-- SET TASK --
Translate this sentence from the abstract on clicker use into Spanish: "We audio recorded the peer conversations to characterize the nature of the student discourse."

Abstract

There is a growing interest in using classroom response systems or clickers in science classrooms at both the university and K-12 levels. Typically, when instructors use this technology, students are asked to answer and discuss clicker questions with their peers. The existing literature on using clickers at the K-12 level has largely focused on the efficacy of clicker implementation, with few studies investigating collaboration and discourse among students. To expand on this work, we investigated the question: Does clicker use promote productive peer discussion among middle school science students? Specifically, we collected data from middle school students in a physical science course. Students were asked to answer a clicker question individually, discuss the question with their peers, answer the same question again, and then subsequently answer a new matched-pair question individually. We audio recorded the peer conversations to characterize the nature of the student discourse. To analyze these conversations, we used a grounded analysis approach and drew on literature about collaborative knowledge co-construction. The analysis of the conversations revealed that middle school students talked about science content and collaboratively discussed ideas. Furthermore, the majority of conversations, both ones that positively and negatively impacted student performance, contained evidence of collaborative knowledge co-construction.

-- PROVIDED INFORMATION --
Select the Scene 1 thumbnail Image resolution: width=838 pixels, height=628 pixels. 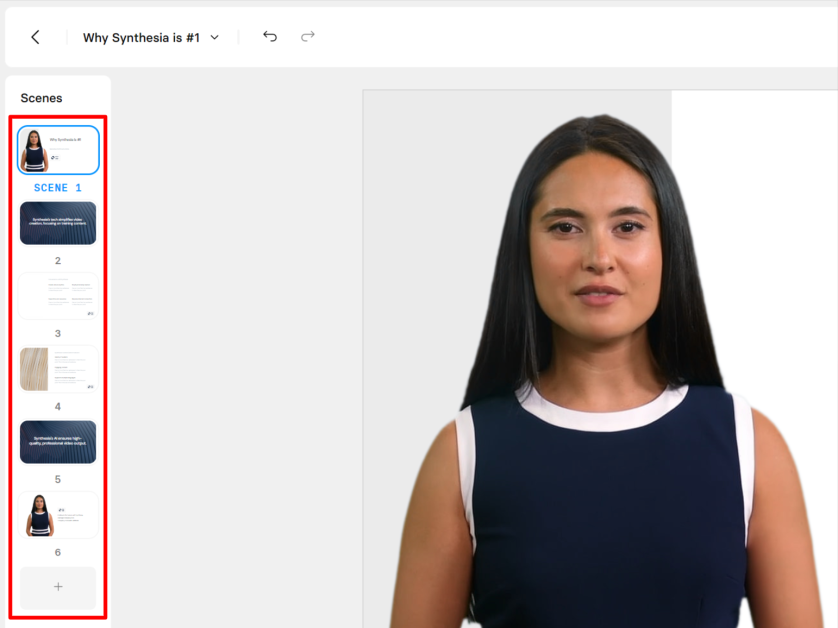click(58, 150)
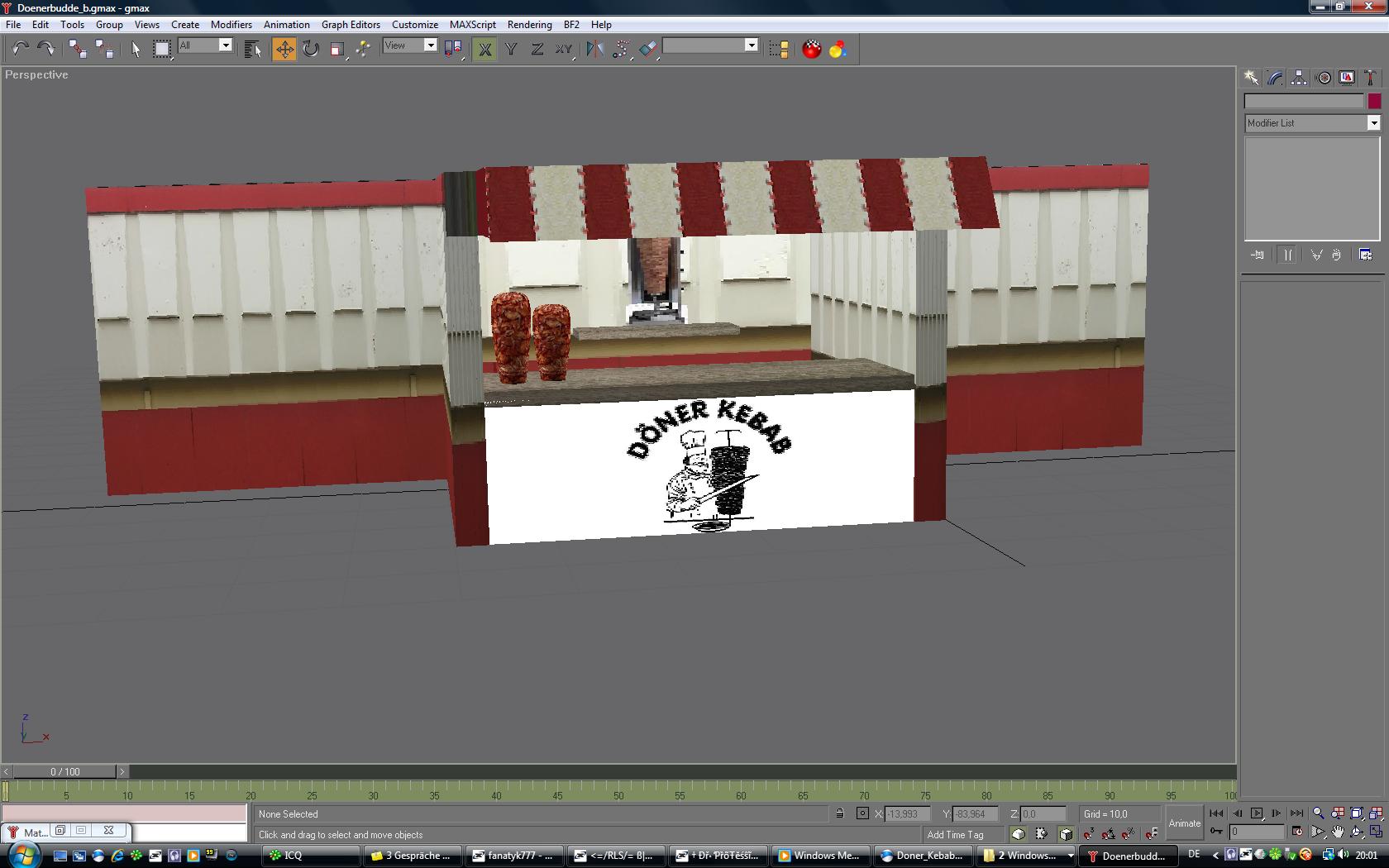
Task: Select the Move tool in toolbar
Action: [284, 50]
* * *
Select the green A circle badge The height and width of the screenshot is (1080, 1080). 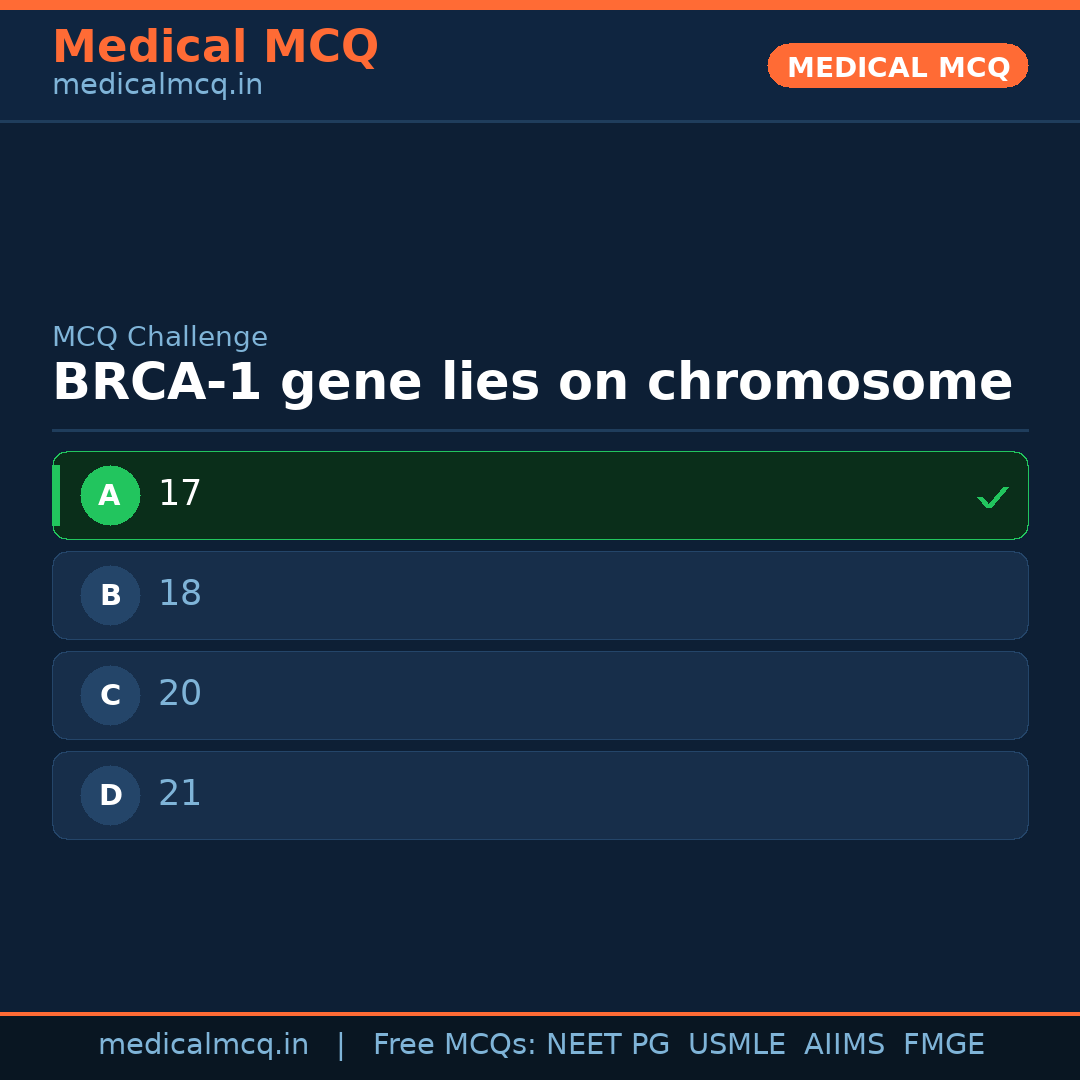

-- EXERCISE RESULT --
Grabamos en audio las conversaciones entre compañeros para caracterizar la naturaleza del discurso de los estudiantes.